Le preguntó a Rebecca.
—No va a ser pronto. Puede que incluso hoy llegue un poco tarde, así que si planeas quedarte aquí, no te lo recomiendo.
—Sabes… —Rudy se aclaró la garganta y dijo—: Ya no necesitas trabajar aquí. ¿Por qué no lo dejas?
—Puedo dejarlo cuando quiera, pero hay una gran escasez de empleados para el turno de noche. Y este lugar es de mi amiga, así que solo la estoy ayudando —se encogió de hombros y añadió—: Y me gusta trabajar. Y me pagan. Y… no tengo ningún problema con trabajar.
«Ya sabía su respuesta, pero merecía la pena intentarlo».
—De acuerdo —asintió Rudy—. Pero prométeme que lo dejarás cuando haya más empleados.
—… claro.
Rudy estaba mirando a Rebecca con una mirada seductora, así que Janet le dio un codazo y preguntó: —¿No has respondido a mi pregunta. ¿Por qué estás aquí?
—¿Mmm? Ya respondí que estoy aquí para robar este lugar.
—Entonces será mejor que llame a la policía, ¿no?
—Estoy aquí para comprar cosas… —suspiró.

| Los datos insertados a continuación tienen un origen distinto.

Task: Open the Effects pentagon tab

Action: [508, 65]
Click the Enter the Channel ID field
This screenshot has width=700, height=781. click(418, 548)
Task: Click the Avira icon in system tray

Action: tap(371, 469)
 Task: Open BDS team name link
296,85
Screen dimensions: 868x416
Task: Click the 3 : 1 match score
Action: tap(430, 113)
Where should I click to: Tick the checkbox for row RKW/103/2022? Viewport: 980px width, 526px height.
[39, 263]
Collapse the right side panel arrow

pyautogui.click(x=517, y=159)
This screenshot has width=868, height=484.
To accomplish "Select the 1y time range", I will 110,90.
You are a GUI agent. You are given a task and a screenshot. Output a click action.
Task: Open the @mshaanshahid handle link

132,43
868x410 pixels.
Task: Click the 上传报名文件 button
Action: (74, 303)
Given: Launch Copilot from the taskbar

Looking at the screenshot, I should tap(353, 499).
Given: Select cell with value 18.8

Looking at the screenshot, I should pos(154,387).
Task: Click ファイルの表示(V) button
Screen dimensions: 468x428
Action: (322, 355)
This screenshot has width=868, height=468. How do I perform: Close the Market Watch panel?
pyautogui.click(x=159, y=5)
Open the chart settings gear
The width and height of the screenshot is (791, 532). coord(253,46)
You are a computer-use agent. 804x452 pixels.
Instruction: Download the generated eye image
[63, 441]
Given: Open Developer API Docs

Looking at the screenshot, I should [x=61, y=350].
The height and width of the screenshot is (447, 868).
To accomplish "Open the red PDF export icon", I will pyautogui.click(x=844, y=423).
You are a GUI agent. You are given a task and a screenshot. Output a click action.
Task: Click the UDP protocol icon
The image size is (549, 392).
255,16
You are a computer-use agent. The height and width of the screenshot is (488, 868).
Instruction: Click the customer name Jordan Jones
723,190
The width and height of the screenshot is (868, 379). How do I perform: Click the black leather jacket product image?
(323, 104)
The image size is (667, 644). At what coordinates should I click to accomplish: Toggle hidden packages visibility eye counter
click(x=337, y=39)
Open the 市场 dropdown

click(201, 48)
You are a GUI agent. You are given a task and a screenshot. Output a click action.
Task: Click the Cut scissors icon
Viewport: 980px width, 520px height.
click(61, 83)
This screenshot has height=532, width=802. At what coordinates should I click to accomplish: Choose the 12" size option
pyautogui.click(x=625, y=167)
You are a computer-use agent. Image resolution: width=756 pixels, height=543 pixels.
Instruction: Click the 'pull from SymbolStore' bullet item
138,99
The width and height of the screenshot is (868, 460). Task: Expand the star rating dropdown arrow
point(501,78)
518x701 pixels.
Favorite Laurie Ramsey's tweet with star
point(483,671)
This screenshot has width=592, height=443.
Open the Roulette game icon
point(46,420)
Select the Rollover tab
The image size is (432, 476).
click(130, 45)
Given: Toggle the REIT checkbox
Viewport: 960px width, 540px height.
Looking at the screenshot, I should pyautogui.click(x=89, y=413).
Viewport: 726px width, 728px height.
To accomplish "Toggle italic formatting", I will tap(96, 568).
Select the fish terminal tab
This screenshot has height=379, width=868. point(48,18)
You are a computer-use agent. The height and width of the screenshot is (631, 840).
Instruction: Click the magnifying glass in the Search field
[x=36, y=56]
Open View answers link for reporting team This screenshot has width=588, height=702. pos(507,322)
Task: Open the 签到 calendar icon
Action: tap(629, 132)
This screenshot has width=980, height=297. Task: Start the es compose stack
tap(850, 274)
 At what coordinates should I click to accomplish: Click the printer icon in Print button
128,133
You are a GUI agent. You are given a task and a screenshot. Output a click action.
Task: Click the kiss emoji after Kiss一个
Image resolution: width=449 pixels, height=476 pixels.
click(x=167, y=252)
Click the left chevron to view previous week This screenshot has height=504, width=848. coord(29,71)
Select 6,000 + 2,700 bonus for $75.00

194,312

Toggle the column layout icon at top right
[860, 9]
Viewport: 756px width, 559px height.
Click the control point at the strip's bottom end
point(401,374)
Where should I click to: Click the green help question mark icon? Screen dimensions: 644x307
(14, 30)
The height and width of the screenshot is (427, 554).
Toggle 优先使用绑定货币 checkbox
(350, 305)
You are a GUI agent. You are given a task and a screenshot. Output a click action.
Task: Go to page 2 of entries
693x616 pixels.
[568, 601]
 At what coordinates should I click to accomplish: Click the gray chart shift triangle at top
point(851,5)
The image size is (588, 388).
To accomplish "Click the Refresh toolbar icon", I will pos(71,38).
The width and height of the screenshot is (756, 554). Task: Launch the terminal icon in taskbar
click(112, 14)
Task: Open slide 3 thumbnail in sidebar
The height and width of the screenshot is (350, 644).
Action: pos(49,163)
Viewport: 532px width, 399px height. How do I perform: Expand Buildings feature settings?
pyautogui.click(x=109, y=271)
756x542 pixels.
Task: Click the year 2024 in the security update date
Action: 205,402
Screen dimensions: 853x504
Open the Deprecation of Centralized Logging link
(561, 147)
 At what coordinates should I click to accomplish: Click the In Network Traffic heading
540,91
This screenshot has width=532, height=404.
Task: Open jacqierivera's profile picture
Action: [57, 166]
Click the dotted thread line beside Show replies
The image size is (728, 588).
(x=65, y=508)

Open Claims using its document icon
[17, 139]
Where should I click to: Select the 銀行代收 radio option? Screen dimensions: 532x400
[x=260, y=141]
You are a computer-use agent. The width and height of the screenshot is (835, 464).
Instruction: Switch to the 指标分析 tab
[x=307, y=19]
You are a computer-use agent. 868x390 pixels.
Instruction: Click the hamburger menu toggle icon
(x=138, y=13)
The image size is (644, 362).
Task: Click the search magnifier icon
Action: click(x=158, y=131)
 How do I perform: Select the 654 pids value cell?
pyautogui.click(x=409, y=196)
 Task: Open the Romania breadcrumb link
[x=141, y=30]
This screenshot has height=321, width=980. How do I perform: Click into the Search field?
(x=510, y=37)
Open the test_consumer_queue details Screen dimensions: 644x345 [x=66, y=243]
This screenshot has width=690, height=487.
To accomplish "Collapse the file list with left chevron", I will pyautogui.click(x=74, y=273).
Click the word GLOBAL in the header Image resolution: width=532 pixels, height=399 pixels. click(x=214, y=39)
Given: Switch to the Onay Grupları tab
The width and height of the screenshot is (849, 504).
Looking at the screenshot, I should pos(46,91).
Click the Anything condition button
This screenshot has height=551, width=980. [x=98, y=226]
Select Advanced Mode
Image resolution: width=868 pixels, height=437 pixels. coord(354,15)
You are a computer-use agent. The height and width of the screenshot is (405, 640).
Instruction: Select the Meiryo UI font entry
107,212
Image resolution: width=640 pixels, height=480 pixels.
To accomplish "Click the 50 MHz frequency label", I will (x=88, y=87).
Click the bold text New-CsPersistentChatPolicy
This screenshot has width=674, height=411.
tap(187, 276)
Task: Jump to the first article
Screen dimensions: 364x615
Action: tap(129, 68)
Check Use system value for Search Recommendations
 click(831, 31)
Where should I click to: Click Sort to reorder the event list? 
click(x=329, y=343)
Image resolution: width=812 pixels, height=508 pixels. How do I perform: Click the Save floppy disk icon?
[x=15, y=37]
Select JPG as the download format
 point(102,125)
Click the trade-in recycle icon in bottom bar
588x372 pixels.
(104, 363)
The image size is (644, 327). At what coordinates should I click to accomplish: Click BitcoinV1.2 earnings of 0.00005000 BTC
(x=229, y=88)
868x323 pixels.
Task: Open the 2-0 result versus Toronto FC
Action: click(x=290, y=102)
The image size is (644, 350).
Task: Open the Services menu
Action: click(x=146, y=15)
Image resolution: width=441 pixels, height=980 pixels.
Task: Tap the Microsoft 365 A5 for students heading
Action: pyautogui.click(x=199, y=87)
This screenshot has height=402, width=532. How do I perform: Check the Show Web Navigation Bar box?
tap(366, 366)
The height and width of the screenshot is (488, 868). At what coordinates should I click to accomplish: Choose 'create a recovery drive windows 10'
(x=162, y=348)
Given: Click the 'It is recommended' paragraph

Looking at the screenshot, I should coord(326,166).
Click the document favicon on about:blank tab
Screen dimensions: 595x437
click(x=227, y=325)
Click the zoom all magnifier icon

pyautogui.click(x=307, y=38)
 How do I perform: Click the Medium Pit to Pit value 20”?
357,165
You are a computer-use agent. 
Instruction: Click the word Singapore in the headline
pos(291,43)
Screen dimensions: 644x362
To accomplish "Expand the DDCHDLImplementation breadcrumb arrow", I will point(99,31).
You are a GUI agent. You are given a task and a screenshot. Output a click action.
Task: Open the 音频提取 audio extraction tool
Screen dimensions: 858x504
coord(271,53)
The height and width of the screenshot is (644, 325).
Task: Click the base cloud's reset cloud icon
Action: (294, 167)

A Rudy no le quedó más remedio que comprar cosas, así que decidió comprar algunos aperitivos para la pandilla de vampiros. Quería que probaran más comida del mundo humano.
Después de comprar y pagar las cosas, se despidió de Rebecca y salió de la tienda. Sin embargo, tras salir de la tienda, Janet lo llamó por alguna razón.